Electronic – 2N7002 MOSFET gate voltage internally being pulled high, potentially dead

mosfetnmos

I am using the circuit below to switch a bi-latching relay once a wire is disconnected, i.e. to not switch as long as a voltage is present on the wire.

After assembling on a PCB, on which there are multiple instances of the circuit, about half appeared to work properly once, but after cycling the relays on/off by disconnecting the wire and resetting on the other side, all of them would stop working.

Specifically, the Q2 gate voltage appears to be internally pulled up to between 2V and 10V, and even when connected directly to GND it becomes active and brings Q1's gate to GND. Q1 appears to still function as expected.

circuit

In simulations it works as expected, and I find it strange that Q2 is the one that goes given how relatively shielded it is from the relay current and potential flyback voltage spike.

Potential solutions I see here are to use bigger MOSFETs or switch Q2 to a BJT, but I'd like to understand what could be causing this to avoid the same problems in future.

Best Answer

Seems like you've damaged the gate of Q2 by ESD or similar effects. It's a bad idea to expose an unprotected MOSFET gate to external connections, particularly a small MOSFET such as a 2N7002.
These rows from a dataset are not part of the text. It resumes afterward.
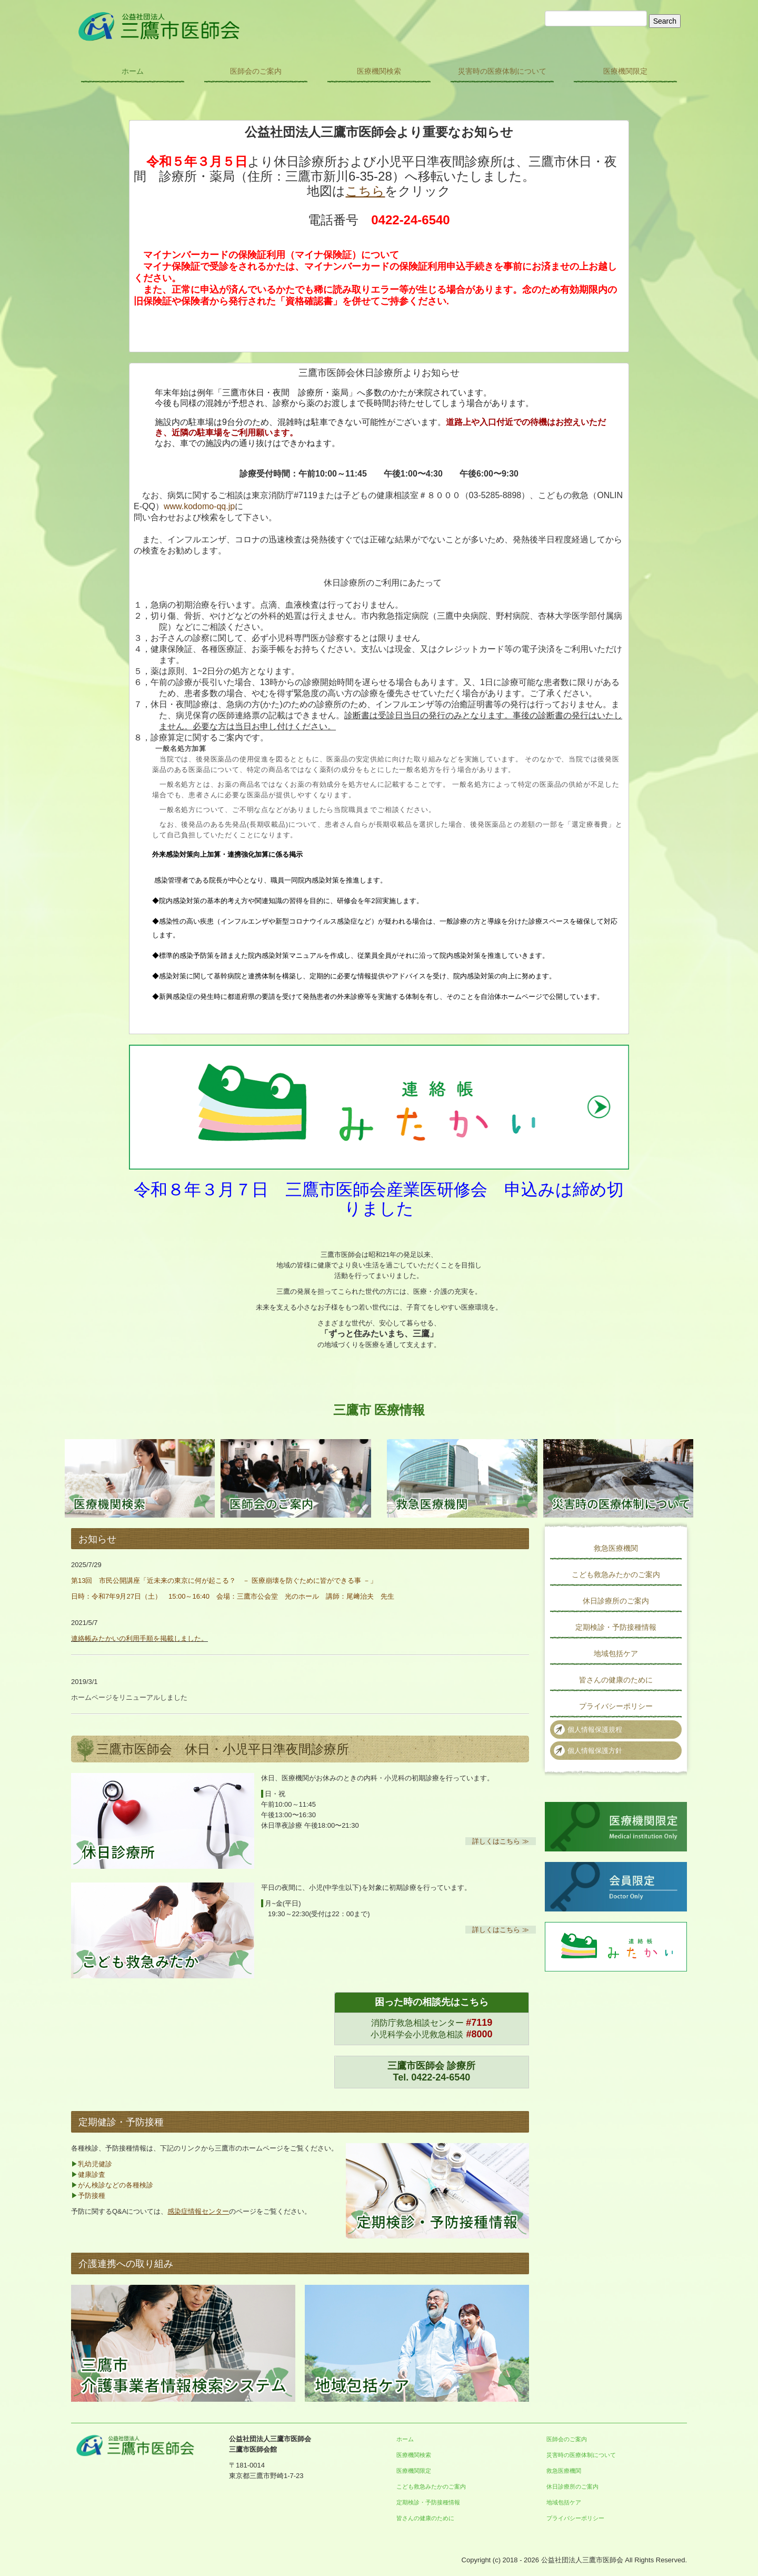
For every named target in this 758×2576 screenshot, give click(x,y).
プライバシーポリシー (616, 1706)
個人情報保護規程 (594, 1729)
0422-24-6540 (440, 2077)
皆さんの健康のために (616, 1680)
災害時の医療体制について (502, 71)
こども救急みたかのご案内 (616, 1574)
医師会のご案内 (256, 71)
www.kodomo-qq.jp (199, 506)
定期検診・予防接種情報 (615, 1627)
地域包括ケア (616, 1653)
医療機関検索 (379, 71)
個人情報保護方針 (594, 1751)
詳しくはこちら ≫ (500, 1841)
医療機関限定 (625, 71)
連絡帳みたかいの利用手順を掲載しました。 (139, 1638)
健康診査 (91, 2174)
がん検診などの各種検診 (115, 2185)
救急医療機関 (616, 1548)
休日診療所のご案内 (616, 1601)
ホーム (133, 71)
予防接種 (91, 2195)
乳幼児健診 (95, 2164)
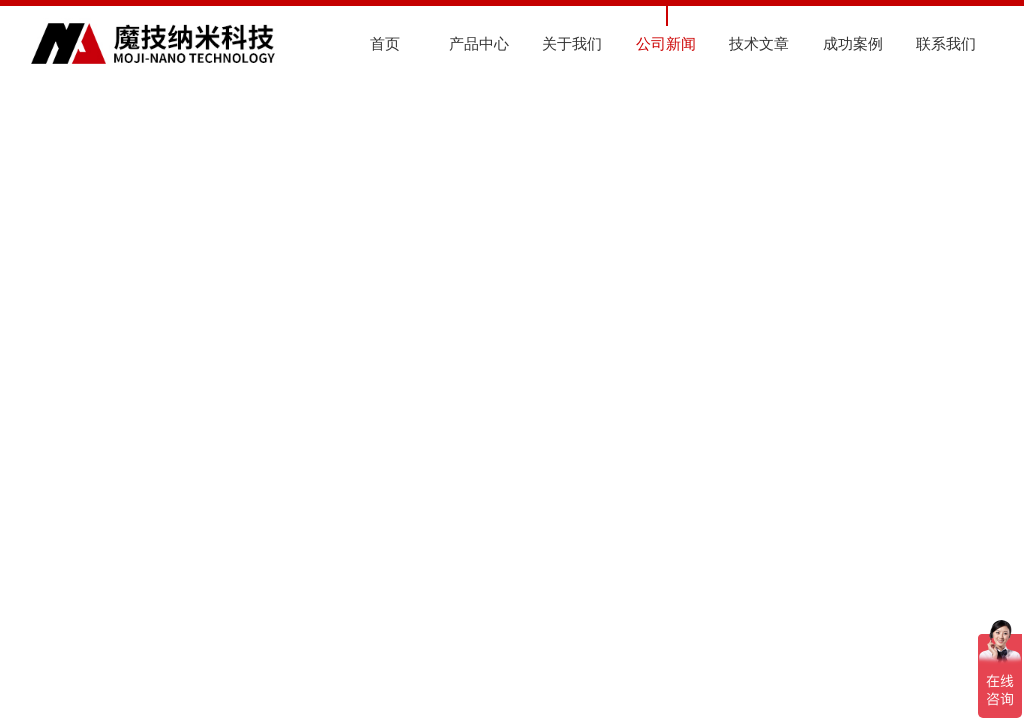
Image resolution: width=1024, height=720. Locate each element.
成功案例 (853, 43)
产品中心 (479, 43)
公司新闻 (666, 43)
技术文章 (759, 43)
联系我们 (946, 43)
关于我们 (572, 43)
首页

A series resistor (eg. 1K) and something like a 5.1 or 6.2V zener from gate to source will protect the MOSFET from most reasonable transients.

schematic

simulate this circuit – Schematic created using CircuitLab

You could switch to a BJT (with a series base resistor) but it would be a good idea to have a diode from base to emitter to prevent ESD-induced reverse base-emitter junction breakdown, so the component count does not look much different.